On the McDonough Partners site, their philosophy states, “As designers, we promote a positive vision of the future, based upon the belief that many of the environmental problems we face are, at root, design challenges (www.mcdonoughpartners.com) And then on his personal website, William McDonough says, “I see design as the first signal of human intention” (www.mcdonough.com). When it comes to architectural design and theory, there exist this need to unify beings, our places and our spaces through a re-conceptualization of the natural and social.
In Cradle to Cradle, William McDonough and Michael Braungart, writes that “inventive machines that use the mechanisms of nature instead of harsh chemicals, concrete, or steel are a step in the right direction, but they are still machines” (p. 598). Within this passage, they introduce the idea of industrial re-evolution which is looking at the developing of industrial systems in a new way, through creating partnerships with nature and instead of producing things that destroy natural spaces begin to utilize natural spaces where human beings become “tools of nature” (p. 598). Design today includes looking at the natural as an agentic being that can both influence and shape design in a more active way. It is no longer being conceived as a space to penetrate, manipulate, invade, and destroy. The industrial re-evolution also represents a shift from the obsession of history, reconnecting with history and toward a movement obsessed with sustainability.
Alberto Perez-Gomez describes the crisis that faces architecture “has its roots in a historical process touched off by the Galilean revolution” (p. 517). Turing the design on itself, McDonough sets the working framework for the 21st century designers. He sets the groundwork for 21st century design by taking consideration, as stated earlier, an obsession with sustainability. The core principles of McDonough’s framework, as stated on his design website, are derived from nature and include that everything is a resource for something else, use renewable energy, and celebrate diversity. Yet, the obsession with sustainability presents the conundrum inherent with this obsession of sustainability, what is sustainability?
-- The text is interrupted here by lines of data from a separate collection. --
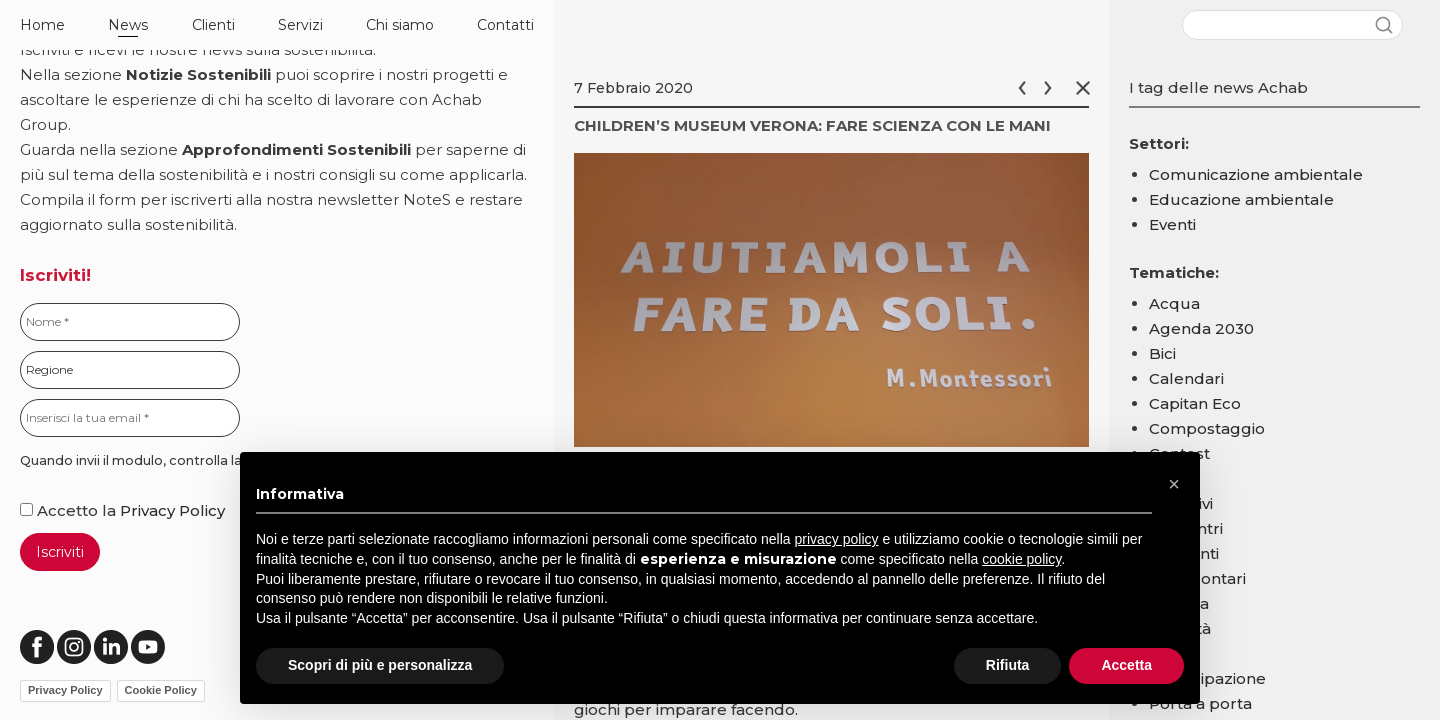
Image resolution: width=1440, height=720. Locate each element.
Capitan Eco (1195, 403)
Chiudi (1087, 88)
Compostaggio (1207, 428)
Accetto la (70, 510)
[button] (1174, 484)
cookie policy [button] (1021, 559)
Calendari (1186, 378)
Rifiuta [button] (1008, 665)
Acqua (1174, 303)
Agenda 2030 (1201, 328)
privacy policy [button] (837, 539)
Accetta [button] (1126, 665)
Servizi (300, 25)
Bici (1162, 353)
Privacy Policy (172, 510)
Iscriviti (60, 552)
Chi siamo (400, 25)
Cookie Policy (161, 690)
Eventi (1172, 224)
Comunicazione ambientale (1256, 174)
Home (42, 25)
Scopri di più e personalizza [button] (380, 665)
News (128, 25)
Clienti (213, 25)
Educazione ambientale (1241, 199)
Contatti (505, 25)
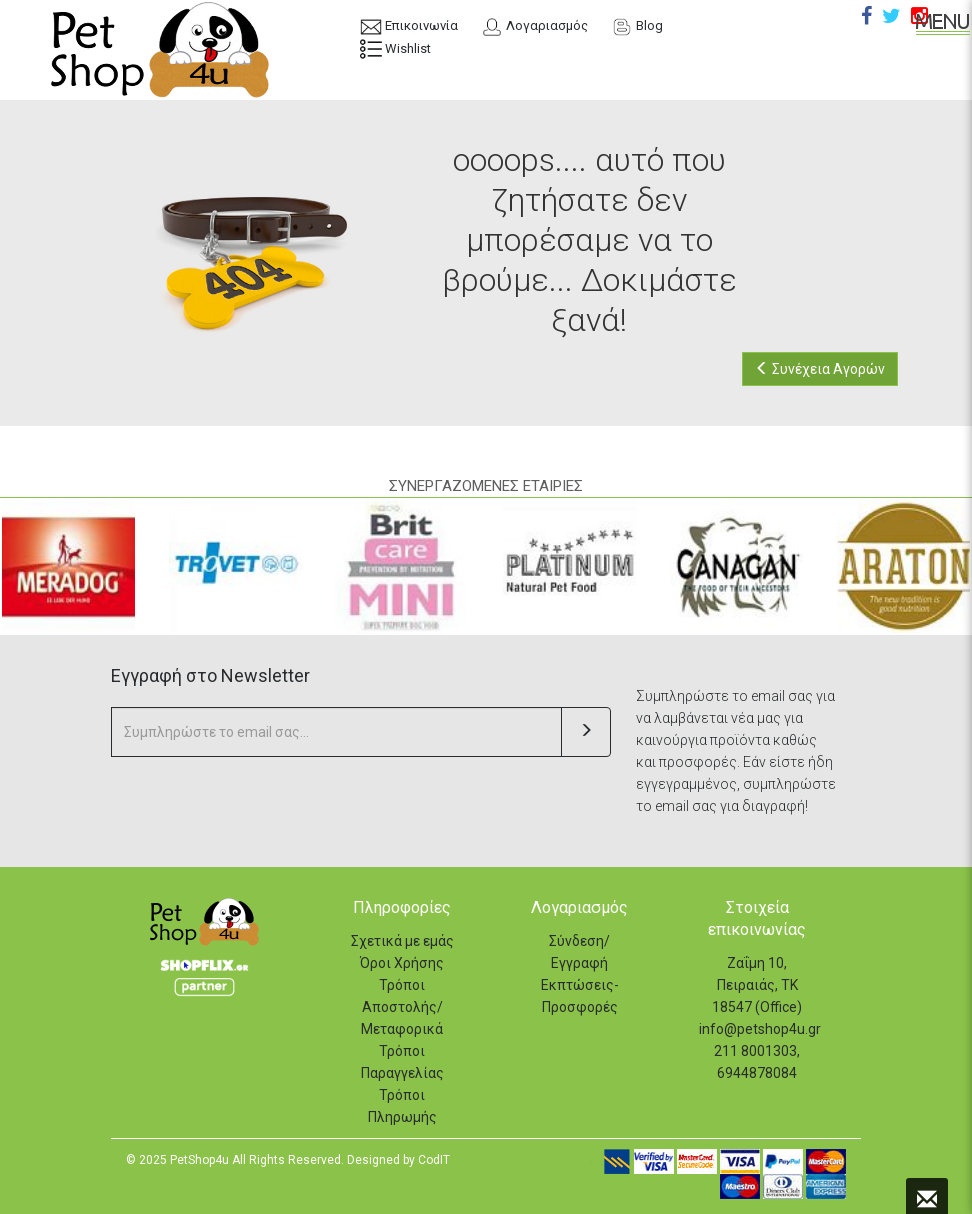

In this particular piece itself, there is no clear definition of sustainability except that the reader must assume that by utilizing natural spaces and the energies that these spaces produce to create social spaces will be enough for these spaces to sustain themselves immemorial. Michael Braungart outlines that this obsession with sustainability has to do more with creating buildings and systems “that give more people more of what they want, need and love.” He further expands, “imagine buildings so delightful, so expressive of the world’s diverse interactions between nature and human culture, so comfortably affordable for so many, so able to inspire wonder in the living world, that the demand for them is driven by the pleasure from the bottom up (p. 600). This drive to create new and diverse buildings presents the issue with the social, the desire to create something with meaning and the drive to be individuals. But if design is obsessed with creating, where is the sustainability in creating, re-creating, or inventing and re-inventing to make something anew?
Martin Anderson from The Federal Bulldozer describes the issue with federal urban renewal programs. He states that the federal urban renewal program is sometimes privately referred to as the “Negro removal program” (p. 345). Then, Herbert J. Gans from the Urban Villages written in 1962 describes the paradox with slums with renewal programs. With these pieces in mind, urban renewal programs are just a euphemism for gentrification of spaces. With the consideration with this newfound obsession with sustainability, it begs the question, who will be benefiting the most from this obsession?
It can be argued that this re-conceptualization of the natural and social as both being interconnected and influencing each other simultaneously and synchronously only benefits the ones at the top or the ones who influence the capitalistic modes of production. The obsession with sustainability may take into consideration design as being the first step of human intention but the obsession with sustainability has very little to do with humans as agentic beings. The obsession with sustainability for design is obsessed with turning the natural space into a space to be penetrated, manipulated, invaded and destroyed. Capitalism, eh?